The earliest book with illustrations attributed to him is a work of emblems written by Guillaume de la Perrière and republished by Jean de Tournes in 1545, for which Bernard Salomon produced some 100 small-format engravings.

In 1585, Antoine du Verdier described him as an "excellent engraver of stories".

He worked closely with the printer Jean de Tournes and was his main illustrator. Together they produced several masterpieces of Lyon publishing, including the Bible of 1557 and Ovid's Metamorphoses of the same year.
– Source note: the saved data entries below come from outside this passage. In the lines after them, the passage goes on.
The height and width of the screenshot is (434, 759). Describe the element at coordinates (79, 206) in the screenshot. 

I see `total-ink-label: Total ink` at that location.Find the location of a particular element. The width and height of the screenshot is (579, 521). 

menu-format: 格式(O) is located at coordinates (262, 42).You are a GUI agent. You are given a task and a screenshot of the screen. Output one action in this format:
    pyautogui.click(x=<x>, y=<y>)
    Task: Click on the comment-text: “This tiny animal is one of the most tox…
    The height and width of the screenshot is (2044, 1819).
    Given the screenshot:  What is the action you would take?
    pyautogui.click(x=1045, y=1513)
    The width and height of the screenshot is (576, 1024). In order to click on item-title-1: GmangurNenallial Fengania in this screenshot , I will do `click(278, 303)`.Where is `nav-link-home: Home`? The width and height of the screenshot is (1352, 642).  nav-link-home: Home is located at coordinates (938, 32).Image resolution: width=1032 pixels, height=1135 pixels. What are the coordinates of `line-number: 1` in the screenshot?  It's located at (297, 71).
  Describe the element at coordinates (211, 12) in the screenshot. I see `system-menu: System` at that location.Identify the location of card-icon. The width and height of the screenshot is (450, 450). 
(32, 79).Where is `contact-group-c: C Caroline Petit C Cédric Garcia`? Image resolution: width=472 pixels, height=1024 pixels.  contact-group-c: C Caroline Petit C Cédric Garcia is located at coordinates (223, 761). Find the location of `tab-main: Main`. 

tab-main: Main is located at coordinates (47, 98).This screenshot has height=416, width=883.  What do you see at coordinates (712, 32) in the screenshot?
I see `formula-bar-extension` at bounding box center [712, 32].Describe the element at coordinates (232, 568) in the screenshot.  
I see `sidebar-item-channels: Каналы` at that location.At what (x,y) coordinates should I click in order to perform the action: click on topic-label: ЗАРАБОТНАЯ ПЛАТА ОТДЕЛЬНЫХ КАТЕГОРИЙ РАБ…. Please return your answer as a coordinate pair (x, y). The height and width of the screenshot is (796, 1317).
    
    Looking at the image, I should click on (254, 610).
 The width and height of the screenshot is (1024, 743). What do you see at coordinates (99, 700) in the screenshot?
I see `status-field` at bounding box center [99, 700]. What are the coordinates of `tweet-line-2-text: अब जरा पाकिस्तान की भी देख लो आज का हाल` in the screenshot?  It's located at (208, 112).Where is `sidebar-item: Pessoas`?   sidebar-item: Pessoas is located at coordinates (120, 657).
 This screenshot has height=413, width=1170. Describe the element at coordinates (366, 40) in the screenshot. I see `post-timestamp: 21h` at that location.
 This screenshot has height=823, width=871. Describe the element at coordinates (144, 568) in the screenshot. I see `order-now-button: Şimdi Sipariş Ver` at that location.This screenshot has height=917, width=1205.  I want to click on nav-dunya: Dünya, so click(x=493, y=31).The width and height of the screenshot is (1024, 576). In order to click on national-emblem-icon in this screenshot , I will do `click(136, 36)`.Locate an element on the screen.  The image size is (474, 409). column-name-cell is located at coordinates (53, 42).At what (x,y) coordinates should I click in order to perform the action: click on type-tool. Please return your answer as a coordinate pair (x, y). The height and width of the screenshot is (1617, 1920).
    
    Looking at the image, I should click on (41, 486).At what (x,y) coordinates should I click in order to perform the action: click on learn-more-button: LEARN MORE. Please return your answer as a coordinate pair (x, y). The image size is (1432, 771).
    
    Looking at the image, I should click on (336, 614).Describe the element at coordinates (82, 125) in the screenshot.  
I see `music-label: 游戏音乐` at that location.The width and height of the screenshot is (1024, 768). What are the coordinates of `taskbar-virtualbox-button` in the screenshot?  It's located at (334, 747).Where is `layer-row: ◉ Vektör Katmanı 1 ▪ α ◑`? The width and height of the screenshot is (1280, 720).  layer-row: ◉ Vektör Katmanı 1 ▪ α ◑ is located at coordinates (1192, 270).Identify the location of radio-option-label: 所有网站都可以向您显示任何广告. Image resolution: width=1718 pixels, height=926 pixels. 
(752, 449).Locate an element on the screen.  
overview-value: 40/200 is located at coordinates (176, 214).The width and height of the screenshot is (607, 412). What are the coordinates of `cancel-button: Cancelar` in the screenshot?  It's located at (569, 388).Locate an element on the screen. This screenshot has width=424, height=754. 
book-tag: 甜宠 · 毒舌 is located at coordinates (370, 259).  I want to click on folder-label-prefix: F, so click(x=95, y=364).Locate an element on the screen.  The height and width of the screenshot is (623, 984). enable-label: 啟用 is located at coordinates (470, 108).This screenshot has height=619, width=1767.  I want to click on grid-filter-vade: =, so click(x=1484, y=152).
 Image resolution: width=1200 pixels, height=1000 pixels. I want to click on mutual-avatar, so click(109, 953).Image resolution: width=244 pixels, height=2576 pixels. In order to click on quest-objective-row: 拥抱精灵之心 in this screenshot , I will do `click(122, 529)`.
== Catalogue of printed works ==
The main catalogues of Bernard Salomon's works are to be found in the works of Natalis Rondot and Peter Sharratt.

=== Printed works ===

- Guillaume de La Perrière, Ouvrage d'emblèmes, Jean de Tournes, 1545
- Andrea Alciato, Emblèmes, Jean de Tournes, 1547
- Aesop, Fables, Jean de Tournes, 1547
- Maurice Scève, La Saulsaye, Jean de Tournes, 1547
- Il Petrarca, Jean de Tournes, 1547 and 1550
- Marguerite de Navarre, Margerites de la Marguerite des princesses, 1547
- Claude Paradin, Devises héroïques, 1551
- Guillaume Guéroult, Hymnes du temps et de ses parties, 1560

== Bibliography ==
- Peter Sharratt, Bernard Solomon, illustrator Lyonnais al. "Works of Humanism and Renaissance", Geneva, Droz, 2005 (ISBN 2-600-01000-9) with 259 illustrations
- Philippe Hoch, "Bernard Solomon Lyon illustrator" BBF, 2006, No. 2, p. 108-10
- Natalis Rondot, Bernard Salomon, peintre et tailleur d'histoire à Lyon, au xvi^{e} siècle, Lyon, Imprimerie de Moulins-Rusand, 1897.
- Émile Grangette, Bernard Salomon (typewritten diploma; copy in the possession of the Lyon municipal library), Lyon, Faculté des Lettres, 1963.
- Alfred Cartier, Bibliographie des éditions des de Tournes : imprimeurs lyonnais; mise en ordre avec une introduction et des appendices par Marius Audin; et une notice biographique par E. Vial, Paris, Éditions des Bibliothèques nationales de France, 1970 (1re éd. 1937).